Jeremy’s latest newsletter includes this nice write-up of a recent paper on the origins of Chinese food, under the title I’ve stolen above. Here’s the rest of the newsletter. We blogged here about the paper Jeremy discusses in the podcast episode mentioned at the end. LATER: There’s also a belated article in Archaeology.

Path dependence is the idea that the choices available today are constrained by choices that were made some time back. A new research paper in PLOS One looks at the way existing cooking techniques affected new crops as they made their way into China.

Wheat and barley arrived in China about 4000 years ago. But while the people of western China adopted the new plants quite quickly (you can tell by looking closely at their bones) those in central China were apparently not as keen.
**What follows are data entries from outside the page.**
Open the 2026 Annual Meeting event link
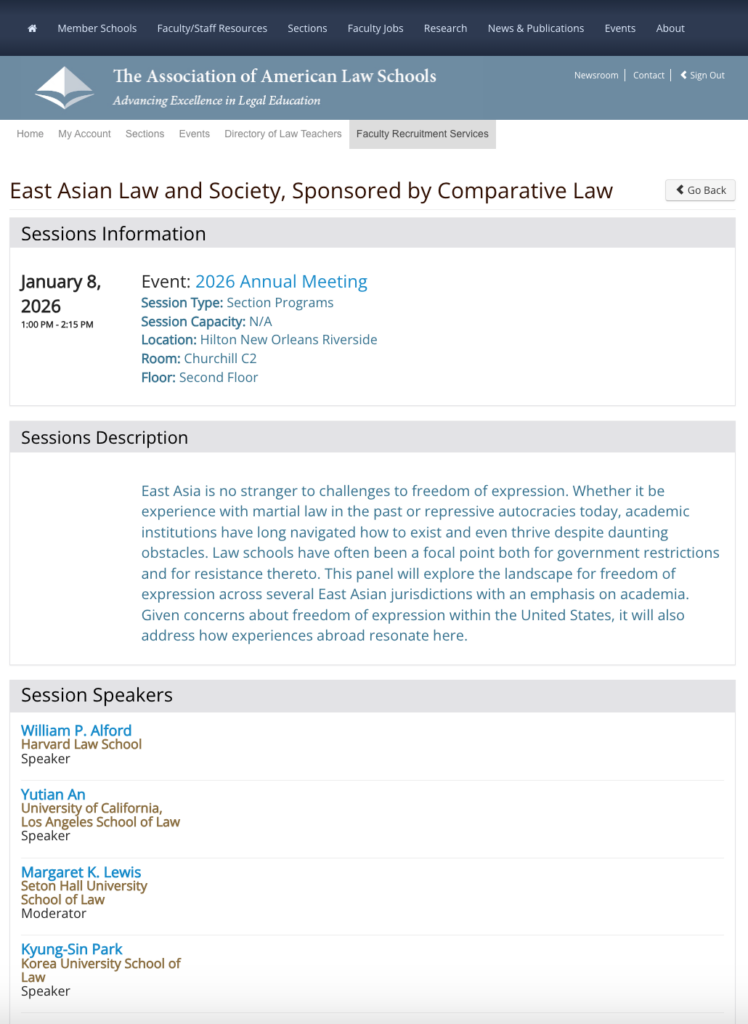 (281, 282)
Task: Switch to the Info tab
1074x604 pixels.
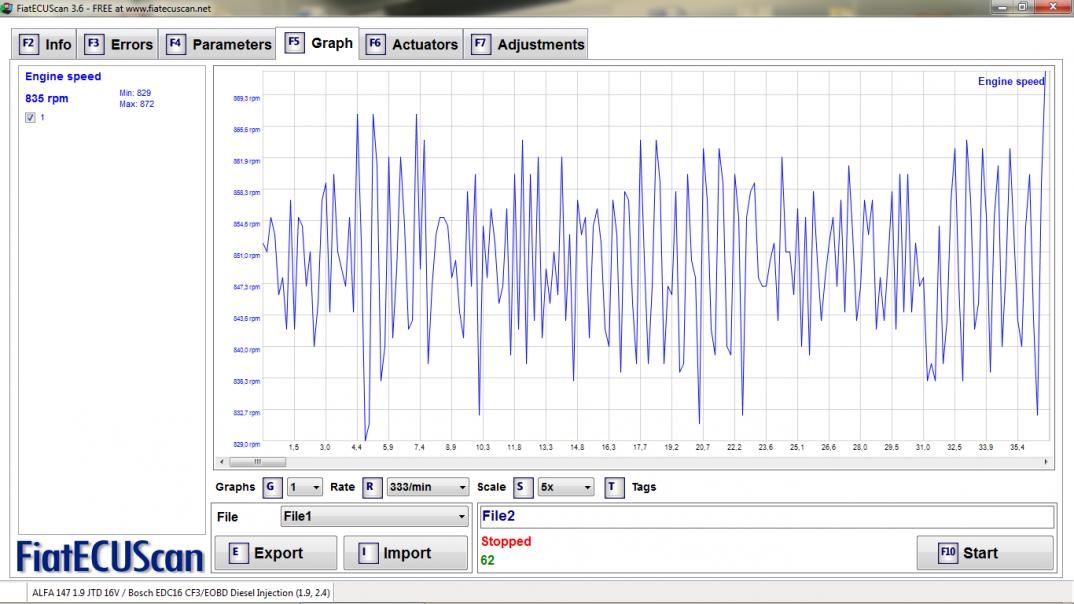Action: 46,44
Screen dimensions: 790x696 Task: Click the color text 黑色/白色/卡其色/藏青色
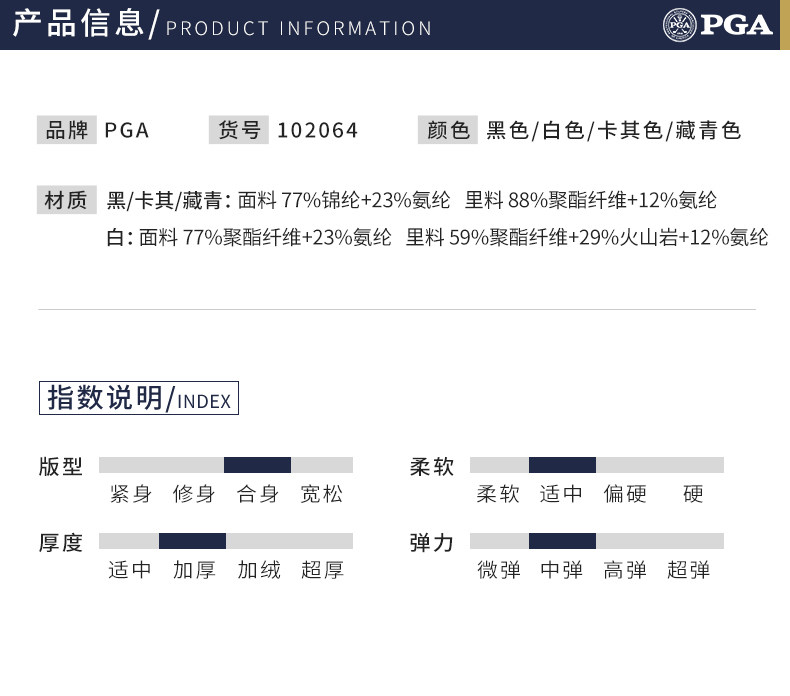click(x=614, y=131)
The reason, according to the researchers, reflects north-south differences in cuisine that can be detected 8000 years ago. Northeners had millet as their staple grain, while southerners ate nuts, tubers, fruits and rice. Overlaid on this, central China is part of the northern complex, where millet was prepared by boiling or steaming the whole grain. Western China’s approach to wheat and barley was to mirror their neighbours to the west, grinding the grains to make flour that was baked into breads.

It took much longer for cooking methods in the east to adapt to the new cereals, not least because it takes far longer to boil wheat than millet, and the taste is quite different. There is some evidence, too, that in the course of this adaptation, wheat itself was selected to be more amenable to boiling and steaming.

This east-west vs north-south story adds detail to the [Eat This Podcast] episode with Martin Jones on Prehistoric food globalisation.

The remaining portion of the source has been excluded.